▶ [Problem requirements]: Only the lines below from the one with "Task: Click avatar" through the one with "The image size is (660, 362)." are to be written out, exactly and without any images.

▶ [Information provided]:
:::

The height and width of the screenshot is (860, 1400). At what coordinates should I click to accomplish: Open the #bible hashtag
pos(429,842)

:::

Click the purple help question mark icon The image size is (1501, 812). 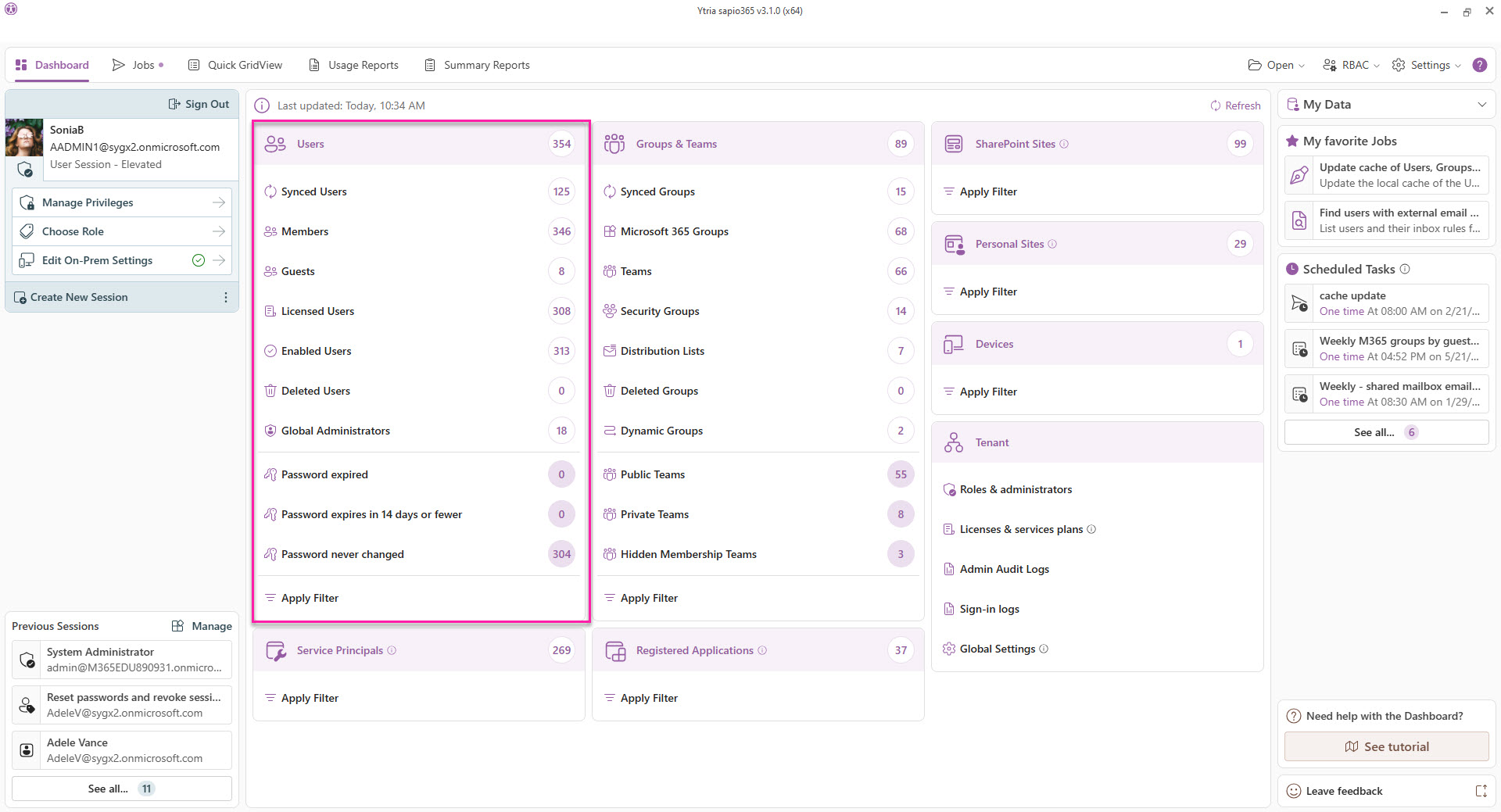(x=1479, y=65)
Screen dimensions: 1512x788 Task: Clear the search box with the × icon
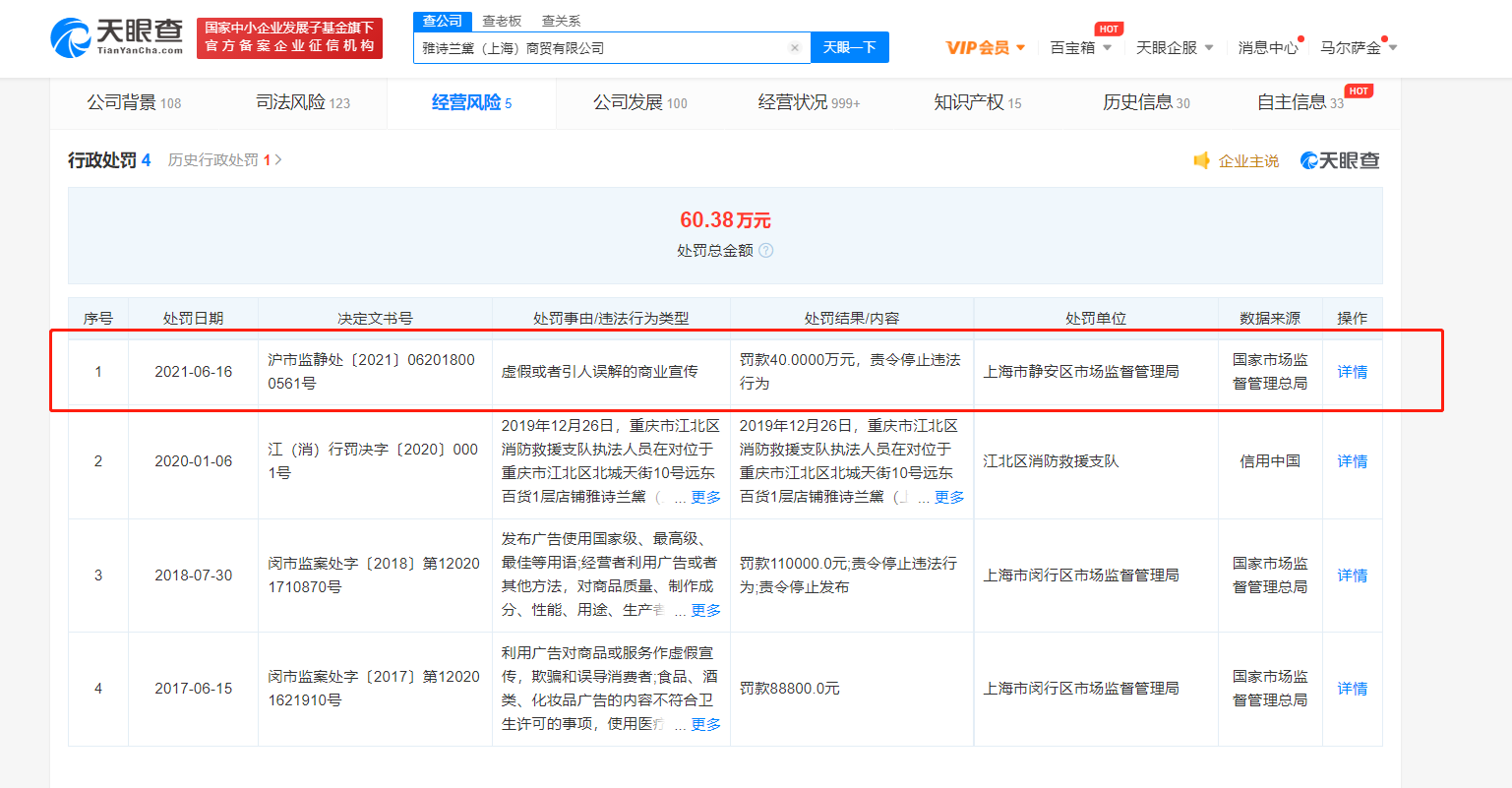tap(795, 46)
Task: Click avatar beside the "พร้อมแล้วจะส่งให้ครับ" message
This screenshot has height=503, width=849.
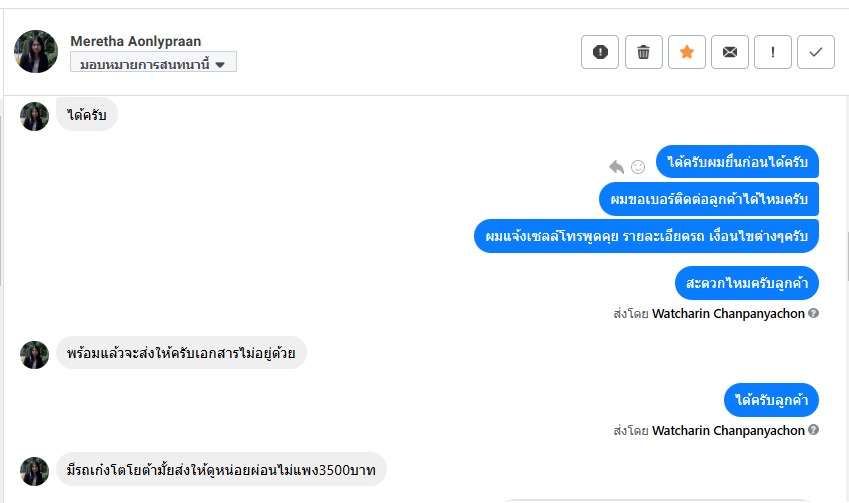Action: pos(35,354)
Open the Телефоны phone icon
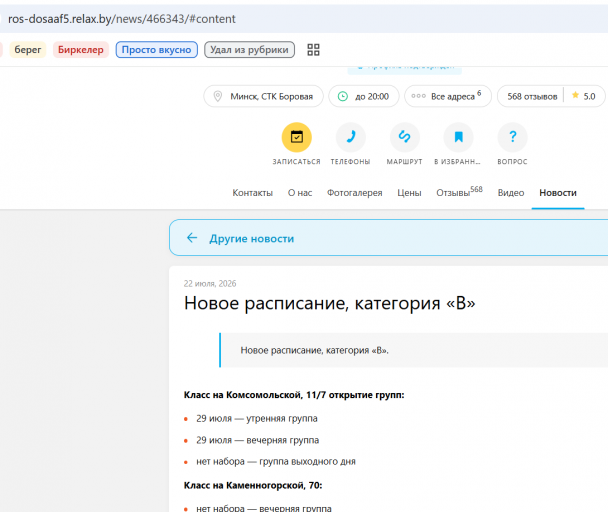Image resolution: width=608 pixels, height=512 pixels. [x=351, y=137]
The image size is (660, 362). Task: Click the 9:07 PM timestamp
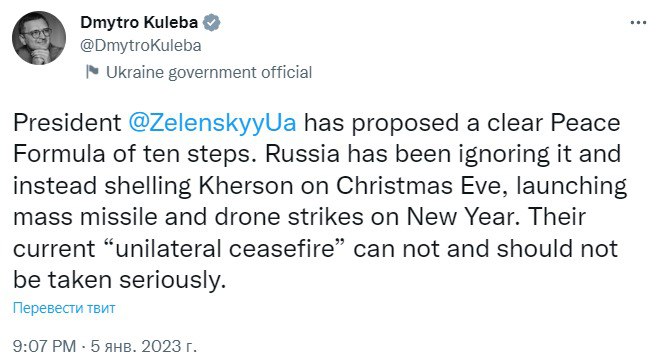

:::

▶ [Response box]:
Task: Click avatar beside the "พร้อมแล้วจะส่งให้ครับ" message
This screenshot has height=503, width=849.
Action: pos(35,354)
Open the Телефоны phone icon
Image resolution: width=608 pixels, height=512 pixels. [x=351, y=137]
The image size is (660, 362). Task: Click the 9:07 PM timestamp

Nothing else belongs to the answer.